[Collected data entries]
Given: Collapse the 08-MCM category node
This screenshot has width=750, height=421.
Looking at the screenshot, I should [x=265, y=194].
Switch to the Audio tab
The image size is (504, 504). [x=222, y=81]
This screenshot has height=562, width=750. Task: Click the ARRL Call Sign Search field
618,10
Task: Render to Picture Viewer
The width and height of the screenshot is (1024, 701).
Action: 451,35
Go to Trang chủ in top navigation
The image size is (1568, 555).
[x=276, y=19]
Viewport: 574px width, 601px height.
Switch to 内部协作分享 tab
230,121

== DESCRIPTION OF THE TASK ==
From the first line of the records above down to the line containing "Viewport: 574px width, 601px height.", repeat each line exactly as written. Include both of those lines and add nothing.

== PROBLEM SOLUTION ==
Given: Collapse the 08-MCM category node
This screenshot has width=750, height=421.
Looking at the screenshot, I should [x=265, y=194].
Switch to the Audio tab
The image size is (504, 504). [x=222, y=81]
This screenshot has height=562, width=750. Task: Click the ARRL Call Sign Search field
618,10
Task: Render to Picture Viewer
The width and height of the screenshot is (1024, 701).
Action: 451,35
Go to Trang chủ in top navigation
The image size is (1568, 555).
[x=276, y=19]
Viewport: 574px width, 601px height.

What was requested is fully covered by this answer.